- EXERCISE REQUIREMENTS:
Your answer must repeat all of the entries word for word, without any images.

[Dataset excerpts]
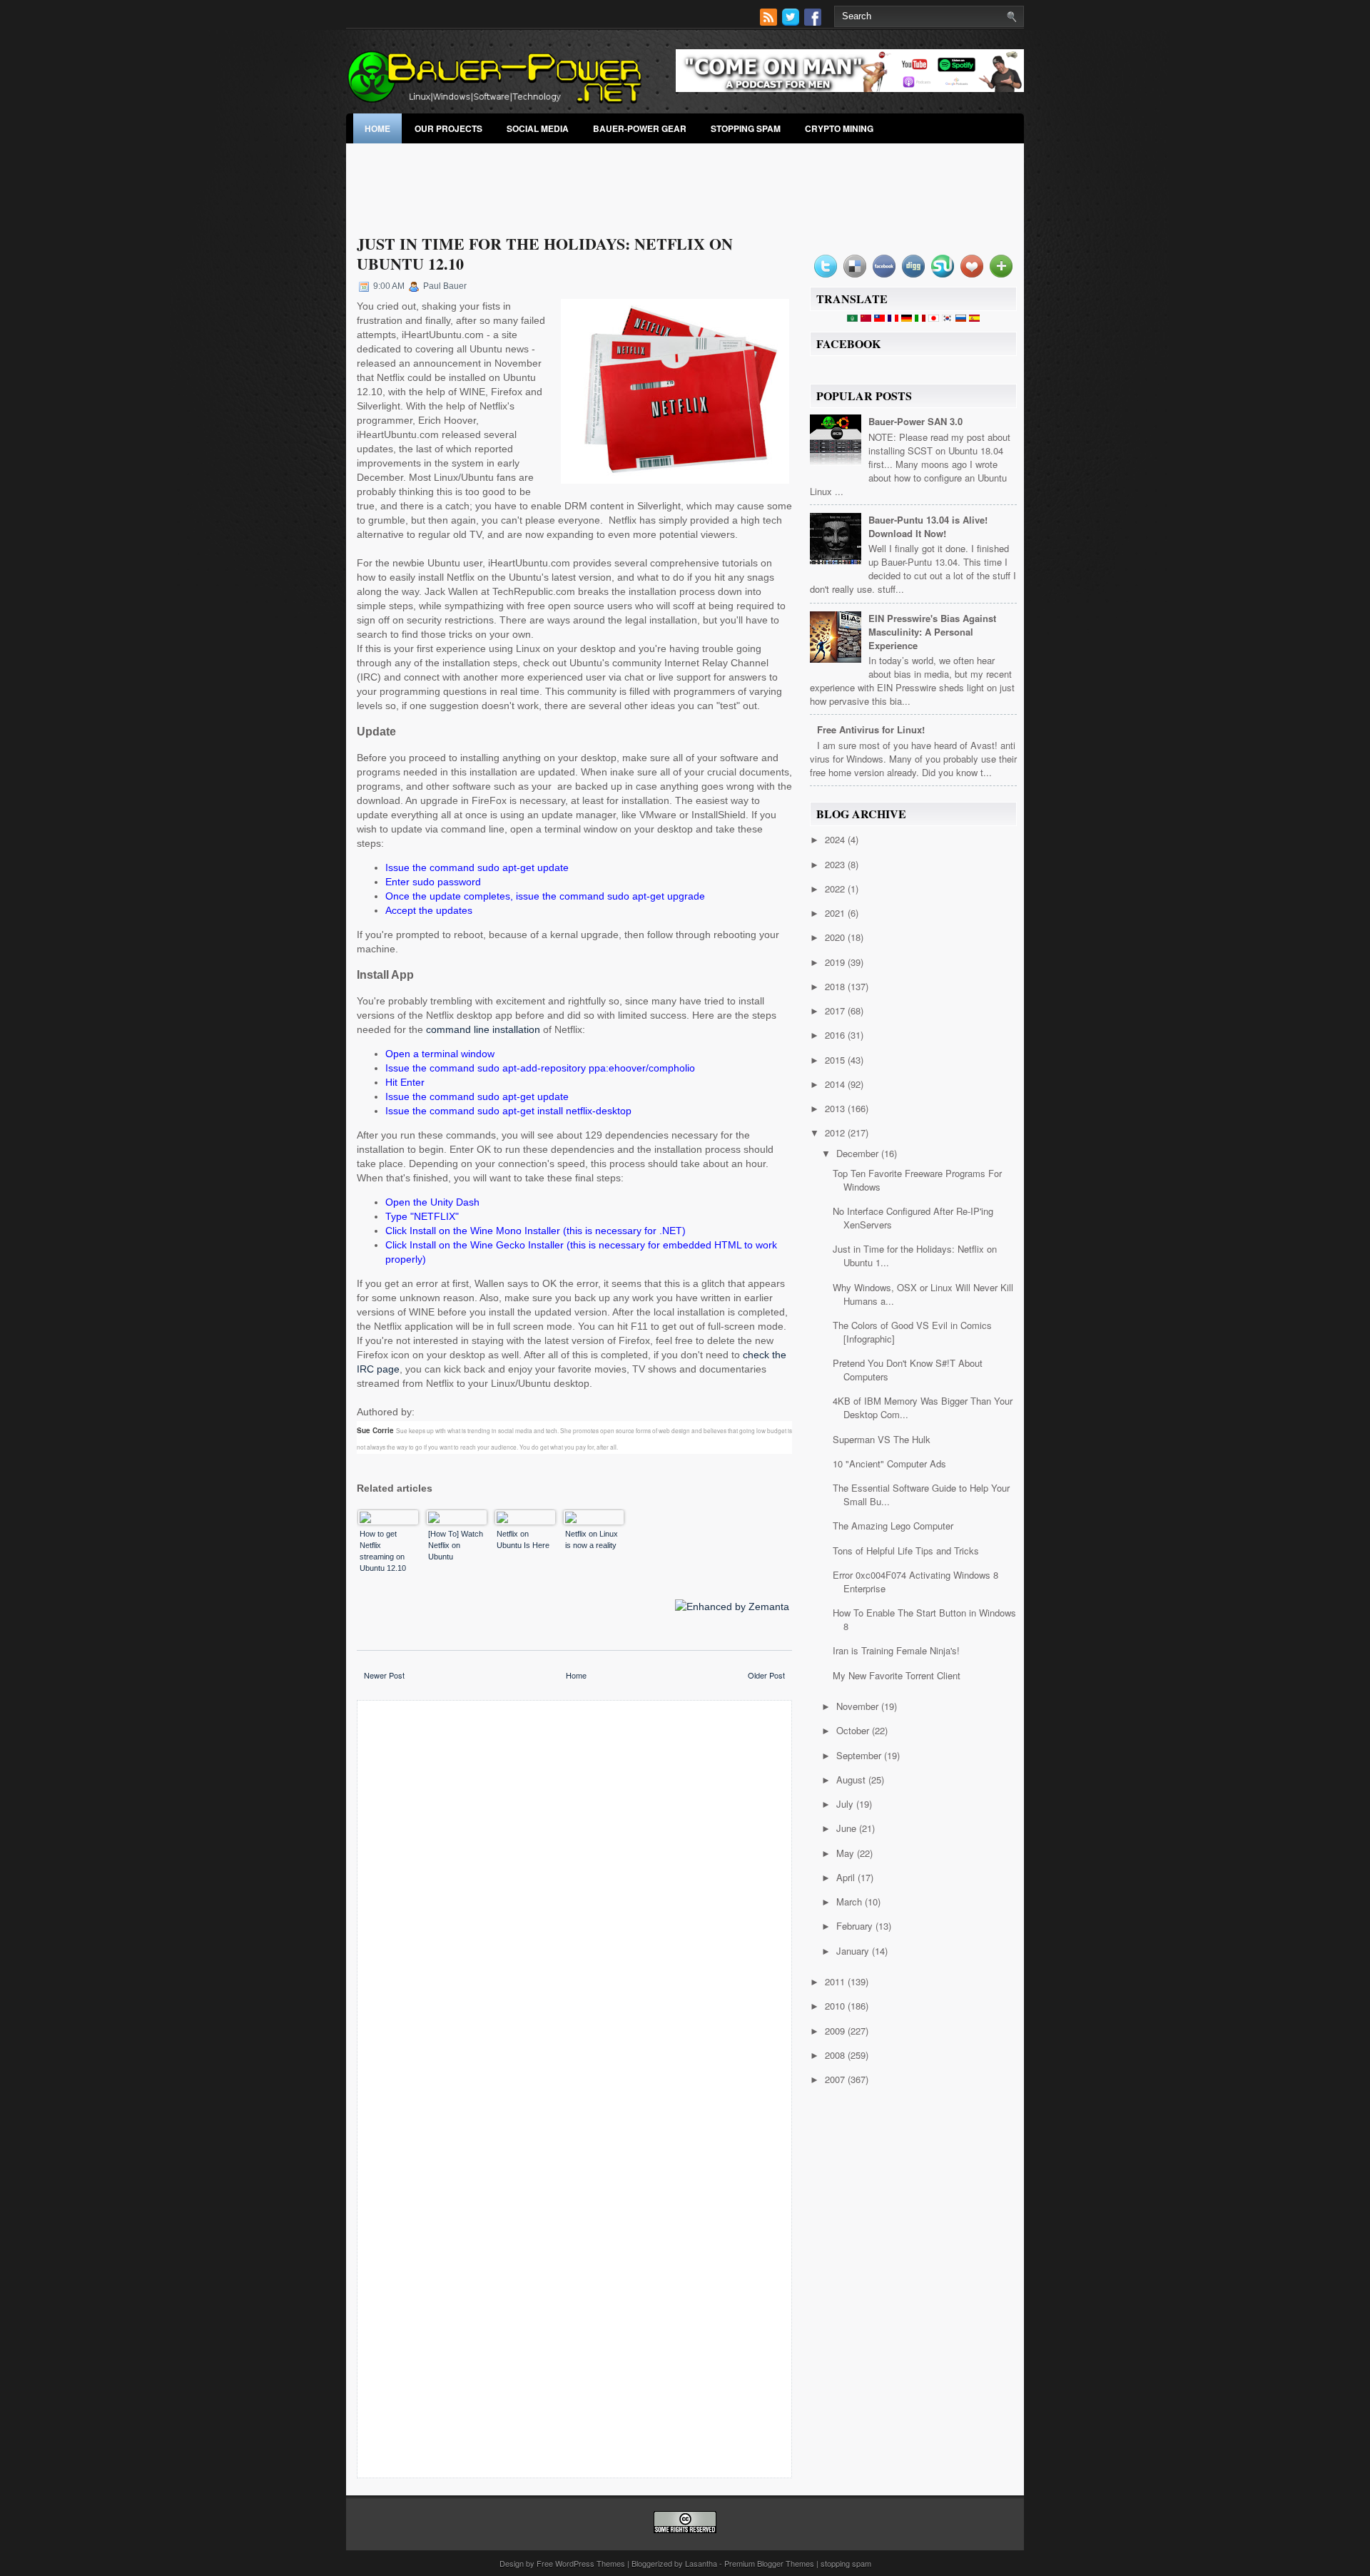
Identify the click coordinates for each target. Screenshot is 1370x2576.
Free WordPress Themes (581, 2563)
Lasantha (701, 2563)
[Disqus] (574, 1898)
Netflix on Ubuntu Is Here (523, 1539)
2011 (836, 1981)
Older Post (766, 1675)
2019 (836, 962)
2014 (836, 1084)
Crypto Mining (839, 128)
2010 (836, 2005)
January (854, 1951)
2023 (836, 864)
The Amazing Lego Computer (893, 1525)
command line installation (483, 1029)
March (850, 1901)
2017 (836, 1010)
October (854, 1730)
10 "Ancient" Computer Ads (889, 1463)
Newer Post (384, 1675)
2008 (836, 2055)
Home (377, 128)
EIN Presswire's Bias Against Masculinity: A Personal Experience (932, 631)
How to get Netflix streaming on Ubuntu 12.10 (383, 1550)
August (852, 1779)
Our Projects (448, 128)
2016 (836, 1035)
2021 (836, 913)
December (858, 1153)
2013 (836, 1108)
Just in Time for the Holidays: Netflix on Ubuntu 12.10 (545, 253)
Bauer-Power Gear (639, 128)
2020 (836, 937)
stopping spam (746, 128)
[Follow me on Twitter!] (792, 22)
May (846, 1853)
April (847, 1877)
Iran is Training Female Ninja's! (896, 1650)
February (856, 1926)
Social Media (538, 128)
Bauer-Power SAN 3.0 (915, 421)
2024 (836, 839)
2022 (836, 888)
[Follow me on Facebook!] (814, 22)
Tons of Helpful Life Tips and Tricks (906, 1550)
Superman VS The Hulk (881, 1439)
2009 (836, 2030)
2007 (836, 2079)
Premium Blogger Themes (769, 2563)
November (858, 1706)
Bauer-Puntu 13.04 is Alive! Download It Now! (928, 526)
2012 (836, 1132)
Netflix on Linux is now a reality (591, 1539)
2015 (836, 1059)
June (847, 1828)
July (846, 1804)
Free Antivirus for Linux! (871, 729)
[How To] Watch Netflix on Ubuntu (455, 1545)
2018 (836, 986)
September (860, 1755)
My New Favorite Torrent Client (896, 1675)
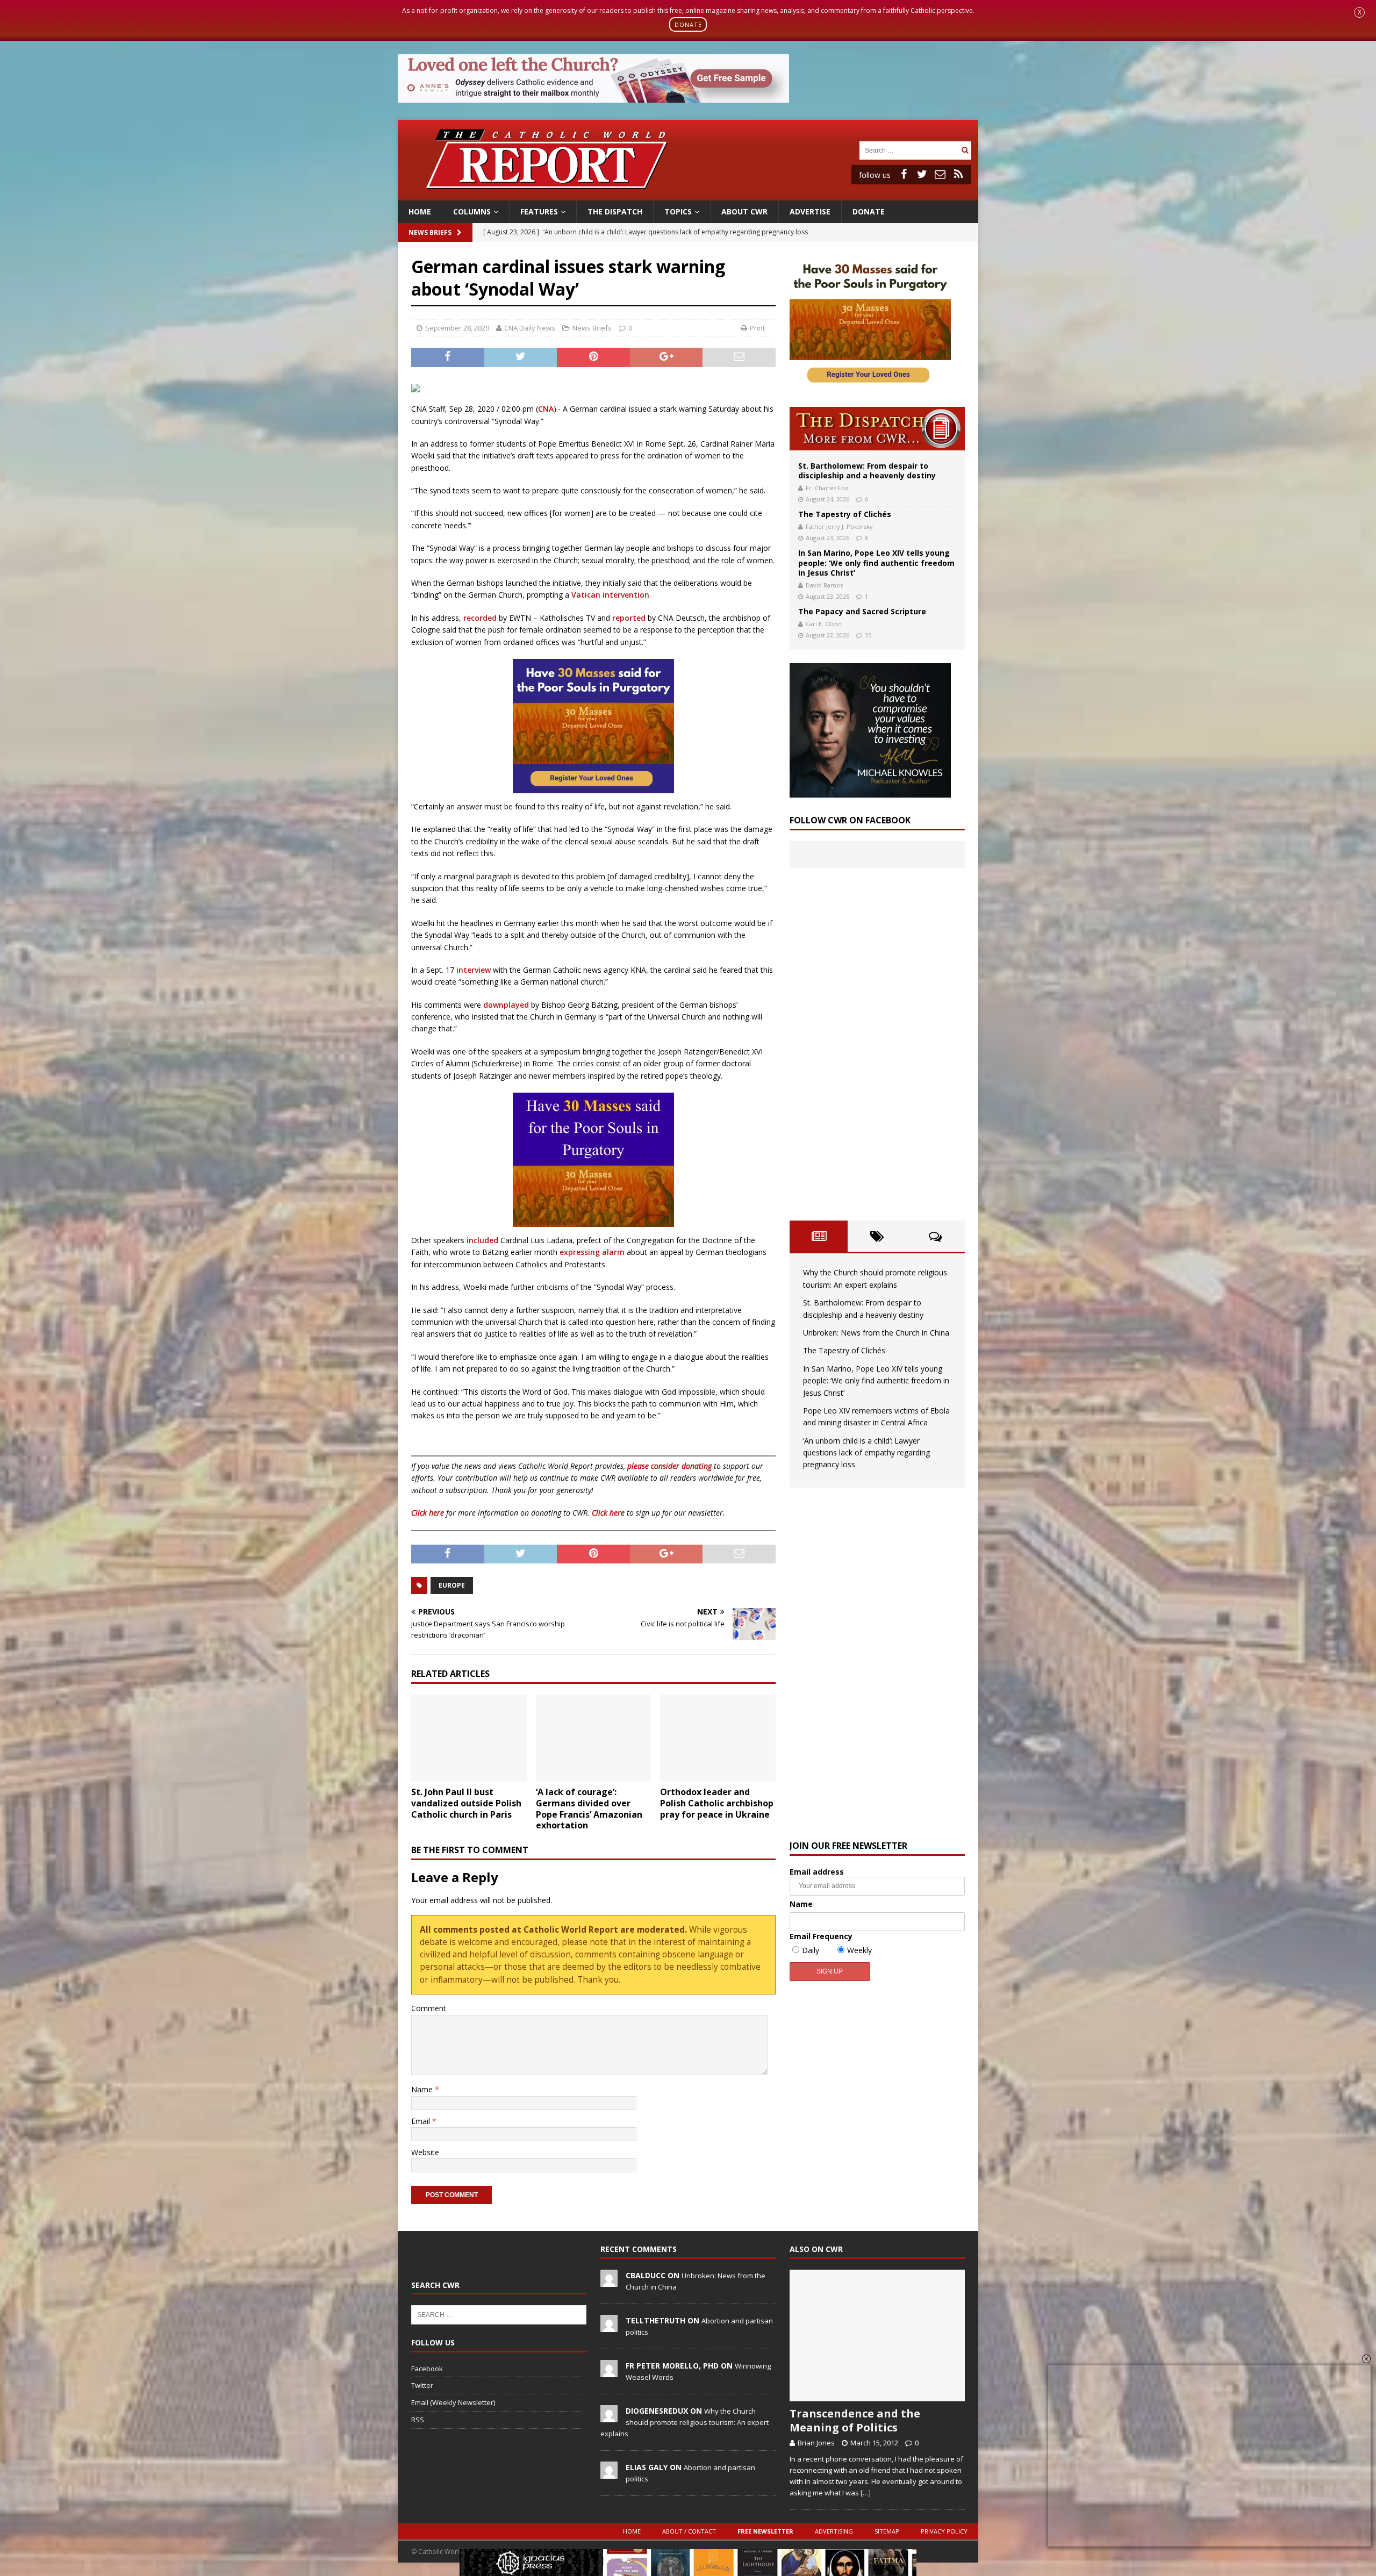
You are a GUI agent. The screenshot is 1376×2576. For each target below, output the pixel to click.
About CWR (744, 211)
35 (868, 635)
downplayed (506, 1005)
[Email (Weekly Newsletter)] (940, 174)
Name (423, 2089)
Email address (817, 1872)
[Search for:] (908, 150)
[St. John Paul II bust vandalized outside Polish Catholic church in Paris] (469, 1738)
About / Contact (689, 2531)
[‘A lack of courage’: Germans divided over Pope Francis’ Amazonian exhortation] (593, 1738)
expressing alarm (592, 1252)
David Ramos (824, 585)
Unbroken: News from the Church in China (876, 1333)
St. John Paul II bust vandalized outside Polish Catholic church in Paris (466, 1803)
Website (425, 2152)
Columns (472, 211)
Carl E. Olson (824, 624)
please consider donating (669, 1466)
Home (419, 211)
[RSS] (958, 174)
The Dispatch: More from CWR (877, 428)
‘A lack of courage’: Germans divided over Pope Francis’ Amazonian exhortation (589, 1808)
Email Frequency (821, 1936)
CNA (546, 409)
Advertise (810, 211)
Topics (678, 211)
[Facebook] (903, 174)
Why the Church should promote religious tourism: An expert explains (684, 2422)
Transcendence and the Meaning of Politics (855, 2420)
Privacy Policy (944, 2531)
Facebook (427, 2368)
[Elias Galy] (609, 2473)
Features (539, 211)
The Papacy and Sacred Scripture (862, 611)
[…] (866, 2493)
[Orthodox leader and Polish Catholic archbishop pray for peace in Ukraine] (718, 1738)
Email (421, 2121)
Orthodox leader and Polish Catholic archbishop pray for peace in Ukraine (716, 1803)
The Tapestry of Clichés (844, 514)
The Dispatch (614, 211)
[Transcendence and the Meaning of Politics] (877, 2335)
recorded (480, 618)
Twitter (422, 2385)
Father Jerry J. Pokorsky (839, 526)
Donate (868, 211)
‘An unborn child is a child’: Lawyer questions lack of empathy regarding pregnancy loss (866, 1453)
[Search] (964, 150)
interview (473, 970)
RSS (417, 2419)
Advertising (834, 2531)
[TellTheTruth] (609, 2326)
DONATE (688, 24)
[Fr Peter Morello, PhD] (609, 2371)
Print (757, 328)
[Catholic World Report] (688, 194)
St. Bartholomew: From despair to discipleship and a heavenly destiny (867, 470)
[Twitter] (921, 174)
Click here (427, 1513)
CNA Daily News (529, 328)
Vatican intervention (610, 595)
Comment (428, 2008)
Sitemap (887, 2531)
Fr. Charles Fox (827, 488)
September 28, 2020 (457, 328)
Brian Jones (816, 2443)
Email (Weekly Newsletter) (453, 2402)
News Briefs (430, 232)
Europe (452, 1585)
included (482, 1240)
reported (629, 618)
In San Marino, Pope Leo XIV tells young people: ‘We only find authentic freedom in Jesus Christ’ (876, 562)
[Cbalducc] (609, 2281)
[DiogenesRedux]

- EXPECTED OUTPUT:
Identify the click coordinates for each target. Screenshot is 1370x2576.
Free WordPress Themes (581, 2563)
Lasantha (701, 2563)
[Disqus] (574, 1898)
Netflix on Ubuntu Is Here (523, 1539)
2011 (836, 1981)
Older Post (766, 1675)
2019 (836, 962)
2014 (836, 1084)
Crypto Mining (839, 128)
2010 (836, 2005)
January (854, 1951)
2023 (836, 864)
The Amazing Lego Computer (893, 1525)
command line installation (483, 1029)
March (850, 1901)
2017 (836, 1010)
October (854, 1730)
10 "Ancient" Computer Ads (889, 1463)
Newer Post (384, 1675)
2008 (836, 2055)
Home (377, 128)
EIN Presswire's Bias Against Masculinity: A Personal Experience (932, 631)
How to get Netflix streaming on Ubuntu 12.10 (383, 1550)
August (852, 1779)
Our Projects (448, 128)
2016 (836, 1035)
2021 (836, 913)
December (858, 1153)
2013 (836, 1108)
Just in Time for the Holidays: Netflix on Ubuntu 12.10 (545, 253)
Bauer-Power Gear (639, 128)
2020 (836, 937)
stopping spam (746, 128)
[Follow me on Twitter!] (792, 22)
May (846, 1853)
April (847, 1877)
Iran is Training Female Ninja's! (896, 1650)
February (856, 1926)
Social Media (538, 128)
Bauer-Power SAN 3.0 (915, 421)
2024 (836, 839)
2022 (836, 888)
[Follow me on Facebook!] (814, 22)
Tons of Helpful Life Tips and Tricks (906, 1550)
Superman VS The Hulk (881, 1439)
2009 (836, 2030)
2007 (836, 2079)
Premium Blogger Themes (769, 2563)
November (858, 1706)
Bauer-Puntu 13.04 is Alive! Download It Now! (928, 526)
2012 (836, 1132)
Netflix on Linux is now a reality (591, 1539)
2015 (836, 1059)
June (847, 1828)
July (846, 1804)
Free Antivirus for Linux! (871, 729)
[How To] Watch Netflix on Ubuntu (455, 1545)
2018 (836, 986)
September (860, 1755)
My New Favorite Torrent Client (896, 1675)
You are a GUI agent. The screenshot is 1376×2576. For each target below, output the pixel to click.
About CWR (744, 211)
35 (868, 635)
downplayed (506, 1005)
[Email (Weekly Newsletter)] (940, 174)
Name (423, 2089)
Email address (817, 1872)
[Search for:] (908, 150)
[St. John Paul II bust vandalized outside Polish Catholic church in Paris] (469, 1738)
About / Contact (689, 2531)
[‘A lack of courage’: Germans divided over Pope Francis’ Amazonian exhortation] (593, 1738)
expressing alarm (592, 1252)
David Ramos (824, 585)
Unbroken: News from the Church in China (876, 1333)
St. John Paul II bust vandalized outside Polish Catholic church in Paris (466, 1803)
Website (425, 2152)
Columns (472, 211)
Carl E. Olson (824, 624)
please consider donating (669, 1466)
Home (419, 211)
[RSS] (958, 174)
The Dispatch: More from CWR (877, 428)
‘A lack of courage’: Germans divided over Pope Francis’ Amazonian exhortation (589, 1808)
Email Frequency (821, 1936)
CNA (546, 409)
Advertise (810, 211)
Topics (678, 211)
[Facebook] (903, 174)
Why the Church should promote religious tourism: An expert explains (684, 2422)
Transcendence and the Meaning of Politics (855, 2420)
Privacy Policy (944, 2531)
Facebook (427, 2368)
[Elias Galy] (609, 2473)
Features (539, 211)
The Papacy and Sacred Scripture (862, 611)
[…] (866, 2493)
[Orthodox leader and Polish Catholic archbishop pray for peace in Ukraine] (718, 1738)
Email (421, 2121)
Orthodox leader and Polish Catholic archbishop pray for peace in Ukraine (716, 1803)
The Tapestry of Clichés (844, 514)
The Dispatch (614, 211)
[Transcendence and the Meaning of Politics] (877, 2335)
recorded (480, 618)
Twitter (422, 2385)
Father Jerry J. Pokorsky (839, 526)
Donate (868, 211)
‘An unborn child is a child’: Lawyer questions lack of empathy regarding pregnancy loss (866, 1453)
[Search] (964, 150)
interview (473, 970)
RSS (417, 2419)
Advertising (834, 2531)
[TellTheTruth] (609, 2326)
DONATE (688, 24)
[Fr Peter Morello, PhD] (609, 2371)
Print (757, 328)
[Catholic World Report] (688, 194)
St. Bartholomew: From despair to discipleship and a heavenly destiny (867, 470)
[Twitter] (921, 174)
Click here (427, 1513)
CNA Daily News (529, 328)
Vatican intervention (610, 595)
Comment (428, 2008)
Sitemap (887, 2531)
Fr. Charles Fox (827, 488)
September 28, 2020 (457, 328)
Brian Jones (816, 2443)
Email (Weekly Newsletter) (453, 2402)
News Briefs (430, 232)
Europe (452, 1585)
included (482, 1240)
reported (629, 618)
In San Marino, Pope Leo XIV tells young people: ‘We only find authentic freedom in Jesus Christ’ (876, 562)
[Cbalducc] (609, 2281)
[DiogenesRedux]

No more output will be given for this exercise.